We may date from the reign of King John as the period when the efforts of the English aristocracy to procure a recognition and establishment of their rights became conspicuous; they then demanded and extorted charters. During the reign of Edward I., the charters were fully recognized and confirmed; they became real public rights. And it was at the same epoch that a Parliament began to be definitely formed, that is to say, the organization of political guarantees commenced, and with it the creation of the regular power to which they are entrusted.

I have shown how the two great public forces—royalty and the council of barons, were formed, cemented, and brought into juxtaposition. We must now follow these forces into the combats in which they engaged their energies in order to have their reciprocal rights recognized and regulated; and to do this we must trace the history of English charters. I shall then enquire how the guarantees were organized, that is to say, how the Parliament was formed.

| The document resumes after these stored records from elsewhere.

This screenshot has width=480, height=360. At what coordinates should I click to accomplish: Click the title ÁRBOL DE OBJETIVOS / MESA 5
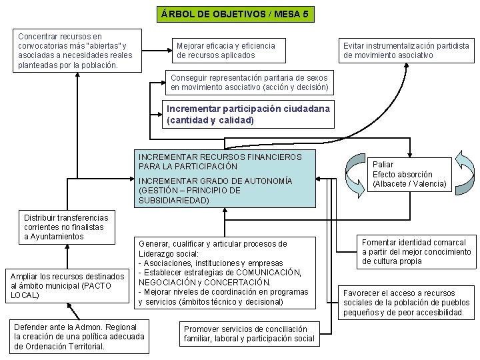[235, 13]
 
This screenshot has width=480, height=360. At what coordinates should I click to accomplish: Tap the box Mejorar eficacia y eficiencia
[225, 51]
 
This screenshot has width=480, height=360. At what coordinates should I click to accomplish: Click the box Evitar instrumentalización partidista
[406, 51]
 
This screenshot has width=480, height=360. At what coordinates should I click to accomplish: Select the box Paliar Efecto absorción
[409, 174]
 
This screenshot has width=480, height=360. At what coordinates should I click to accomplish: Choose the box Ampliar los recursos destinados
[67, 285]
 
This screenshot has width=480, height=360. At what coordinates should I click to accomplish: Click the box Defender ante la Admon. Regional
[79, 337]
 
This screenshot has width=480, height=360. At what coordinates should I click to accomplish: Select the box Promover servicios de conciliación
[249, 334]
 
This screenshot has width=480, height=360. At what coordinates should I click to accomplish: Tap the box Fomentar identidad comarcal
[416, 252]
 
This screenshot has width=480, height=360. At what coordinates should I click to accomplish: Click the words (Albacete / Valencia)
[409, 184]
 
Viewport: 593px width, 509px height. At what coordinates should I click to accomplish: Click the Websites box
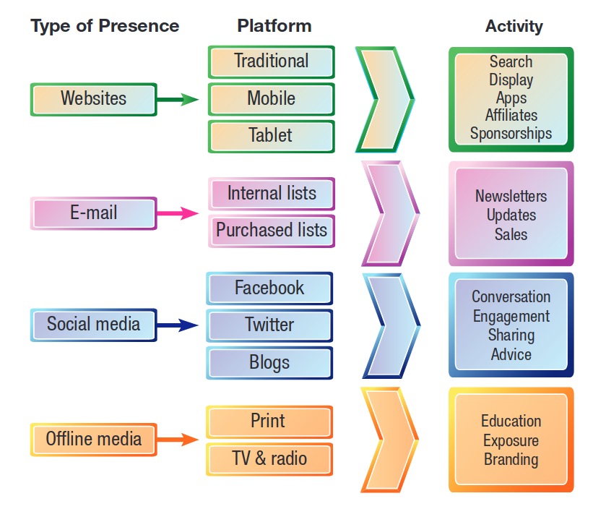93,99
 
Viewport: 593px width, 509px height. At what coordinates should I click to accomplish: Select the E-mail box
93,213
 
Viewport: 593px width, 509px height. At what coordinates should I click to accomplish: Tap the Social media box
93,324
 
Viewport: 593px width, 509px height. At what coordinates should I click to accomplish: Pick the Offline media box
93,439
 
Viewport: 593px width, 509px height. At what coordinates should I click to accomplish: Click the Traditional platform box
271,61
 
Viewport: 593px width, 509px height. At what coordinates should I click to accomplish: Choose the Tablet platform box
271,136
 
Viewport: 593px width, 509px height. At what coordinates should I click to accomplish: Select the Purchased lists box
271,231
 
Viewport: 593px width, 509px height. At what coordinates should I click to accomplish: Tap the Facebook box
269,288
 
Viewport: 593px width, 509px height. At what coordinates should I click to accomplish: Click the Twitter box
269,325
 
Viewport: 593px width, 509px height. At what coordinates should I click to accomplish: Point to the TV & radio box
269,458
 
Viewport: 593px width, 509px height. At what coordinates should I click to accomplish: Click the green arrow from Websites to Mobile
178,100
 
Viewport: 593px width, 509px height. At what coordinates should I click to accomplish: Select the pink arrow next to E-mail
178,213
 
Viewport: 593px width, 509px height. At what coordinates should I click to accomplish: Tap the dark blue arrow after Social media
178,325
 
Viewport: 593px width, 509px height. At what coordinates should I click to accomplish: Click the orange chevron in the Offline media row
389,440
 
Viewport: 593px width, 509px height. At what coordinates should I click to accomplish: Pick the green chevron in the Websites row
386,99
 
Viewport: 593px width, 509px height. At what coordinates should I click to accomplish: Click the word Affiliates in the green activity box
511,116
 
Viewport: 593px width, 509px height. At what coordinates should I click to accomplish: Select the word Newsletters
511,196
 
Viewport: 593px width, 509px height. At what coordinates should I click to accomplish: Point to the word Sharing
511,335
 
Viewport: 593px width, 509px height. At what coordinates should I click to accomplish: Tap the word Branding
511,459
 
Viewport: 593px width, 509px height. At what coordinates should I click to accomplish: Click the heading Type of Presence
105,26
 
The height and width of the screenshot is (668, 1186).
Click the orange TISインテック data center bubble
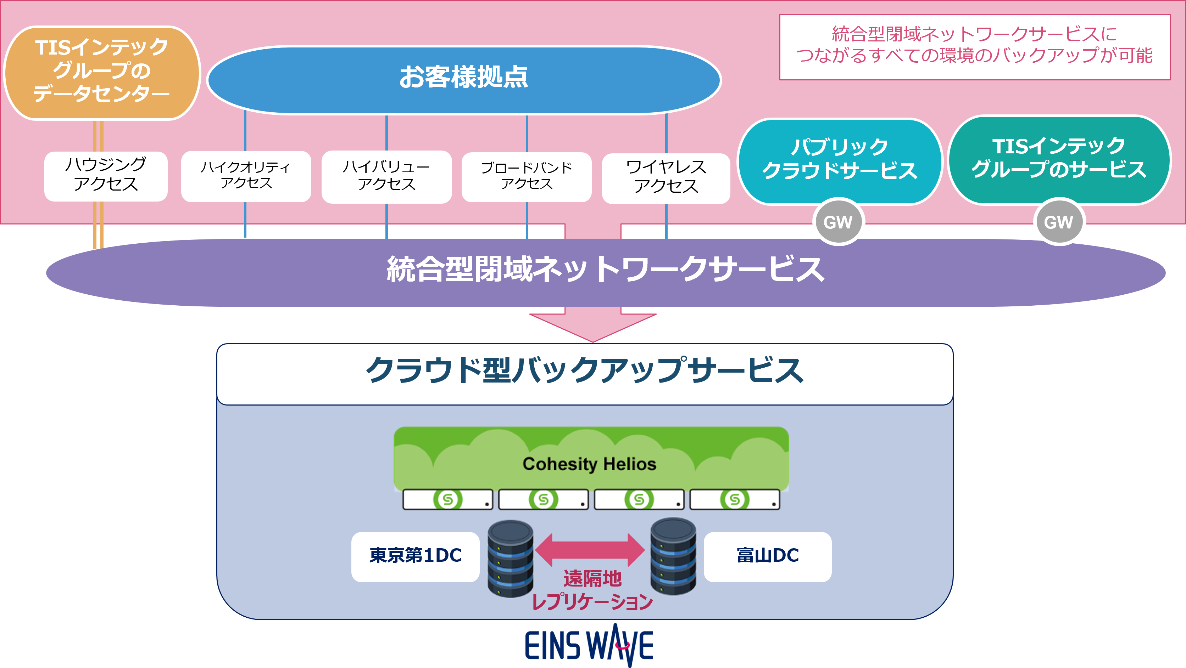click(102, 73)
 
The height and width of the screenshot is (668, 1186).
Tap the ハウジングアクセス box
click(106, 176)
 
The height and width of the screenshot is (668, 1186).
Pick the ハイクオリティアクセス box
click(246, 176)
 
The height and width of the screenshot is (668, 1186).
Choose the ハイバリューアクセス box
click(386, 176)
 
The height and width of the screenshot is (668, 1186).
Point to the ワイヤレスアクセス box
click(666, 177)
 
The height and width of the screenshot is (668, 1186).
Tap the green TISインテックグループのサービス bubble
click(1059, 159)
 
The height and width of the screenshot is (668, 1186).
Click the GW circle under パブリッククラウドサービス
click(838, 222)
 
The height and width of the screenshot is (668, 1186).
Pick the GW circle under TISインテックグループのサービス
click(1058, 222)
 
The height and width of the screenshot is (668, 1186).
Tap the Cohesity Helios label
click(589, 464)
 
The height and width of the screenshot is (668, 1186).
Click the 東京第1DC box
click(415, 556)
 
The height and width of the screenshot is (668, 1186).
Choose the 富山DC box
click(768, 556)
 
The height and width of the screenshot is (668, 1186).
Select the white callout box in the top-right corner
click(975, 47)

Charter Of William The Conqueror.

When William the Conqueror arrived in England, his position with respect to the Norman barons and knights had been already regulated on the Continent by the feudal law; their respective rights were fixed and recognized. After the Conquest, fear of the Anglo-Saxons kept the king and the Normans so far united, that neither of them cared much to extort concessions from the other. Very different, however, were the relations between William and his English subjects. He had to adjust these relations,—here was a legislation to be created, and rights to be recognized or contested. The English made the most strenuous efforts to preserve their Saxon laws, and it appears to have been in the fourth year of William's reign (the year 1071) that they succeeded in gaining an assurance that these laws should be maintained. There is reason to believe that on this occasion he granted the charter intituled, "Charta regis de quibusdam statutis per totam Angliam firmiter observandis." Some have asserted that this charter was not granted till nearly the end of William's reign, but I see no reason for assigning any other period to it than that which I have mentioned.

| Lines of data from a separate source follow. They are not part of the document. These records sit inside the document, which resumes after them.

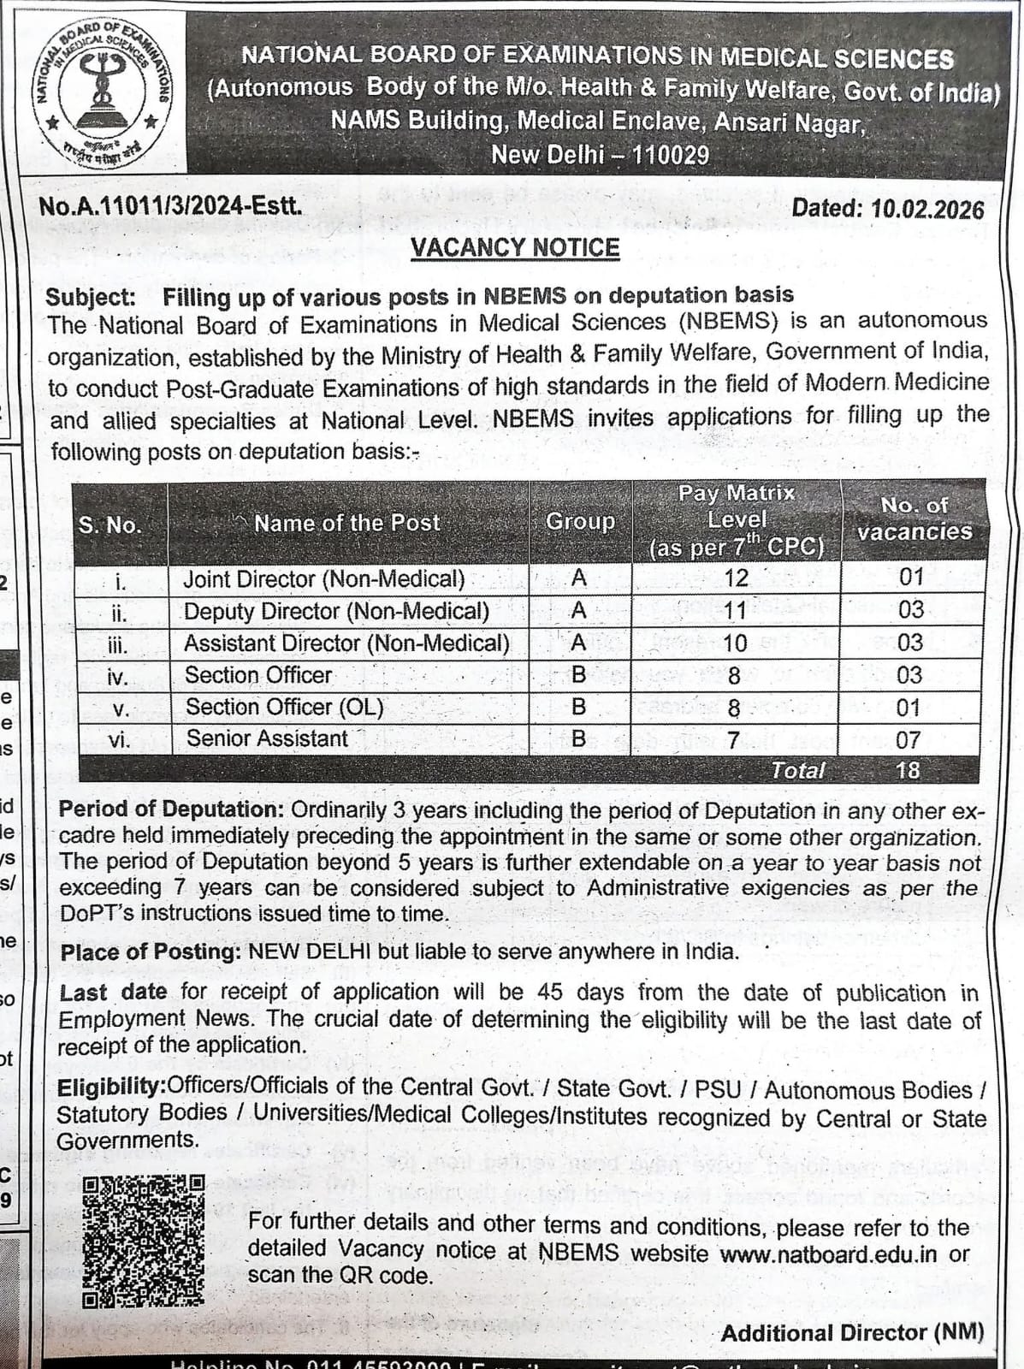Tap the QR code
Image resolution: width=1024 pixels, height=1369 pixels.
click(144, 1241)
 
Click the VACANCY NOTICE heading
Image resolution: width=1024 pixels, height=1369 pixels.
click(515, 247)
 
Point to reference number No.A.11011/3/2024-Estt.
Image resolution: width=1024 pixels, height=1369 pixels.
click(171, 206)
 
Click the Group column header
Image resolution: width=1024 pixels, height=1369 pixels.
click(580, 521)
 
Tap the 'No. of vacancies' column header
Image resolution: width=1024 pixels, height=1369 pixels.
click(914, 519)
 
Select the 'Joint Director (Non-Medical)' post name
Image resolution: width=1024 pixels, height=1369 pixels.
click(324, 579)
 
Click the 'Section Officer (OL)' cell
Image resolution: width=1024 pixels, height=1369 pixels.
click(284, 708)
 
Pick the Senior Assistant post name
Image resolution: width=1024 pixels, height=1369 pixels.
click(267, 738)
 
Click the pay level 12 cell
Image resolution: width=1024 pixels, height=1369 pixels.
click(736, 578)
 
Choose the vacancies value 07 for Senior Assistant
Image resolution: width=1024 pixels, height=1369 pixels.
click(909, 739)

This charter, the authenticity of which [Footnote 19] has been sometimes questioned, I think on insufficient grounds, is a kind of vague declaration containing the general principles of feudal political law.

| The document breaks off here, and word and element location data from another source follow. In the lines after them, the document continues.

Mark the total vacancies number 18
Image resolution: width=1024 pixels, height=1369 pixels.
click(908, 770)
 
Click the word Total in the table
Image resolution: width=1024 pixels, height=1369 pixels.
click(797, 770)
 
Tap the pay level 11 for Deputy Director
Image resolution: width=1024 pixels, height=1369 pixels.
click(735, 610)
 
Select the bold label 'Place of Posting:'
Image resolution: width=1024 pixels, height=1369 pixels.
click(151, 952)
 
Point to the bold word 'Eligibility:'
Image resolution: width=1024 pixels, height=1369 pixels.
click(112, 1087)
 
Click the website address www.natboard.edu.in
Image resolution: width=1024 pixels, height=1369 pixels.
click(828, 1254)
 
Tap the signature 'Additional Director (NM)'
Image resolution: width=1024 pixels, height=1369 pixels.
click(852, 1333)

[Footnote 19: The original is lost, but a copy of it exists in the Red Book of the Exchequer, which gives a strong presumption for its authenticity. Besides, the charter of Henry I. makes a distinct allusion to it.]

William, in it, recognizes rights which he often allowed himself to violate; for his power rendered the violation of his promises easy. The Norman barons did not form themselves into any body, unless perhaps against the English; they were all too much occupied in the work of establishing themselves in their new domains. If they sometimes roused themselves to oppose the tyranny of William, their revolts were only partial, and the king adroitly used the English in order to put them down. His son, William Rufus, by adopting the same policy, obtained similar success. But Henry I. had to pay for his usurpation; the charter which he granted was the inevitable consequence of his possession of the throne.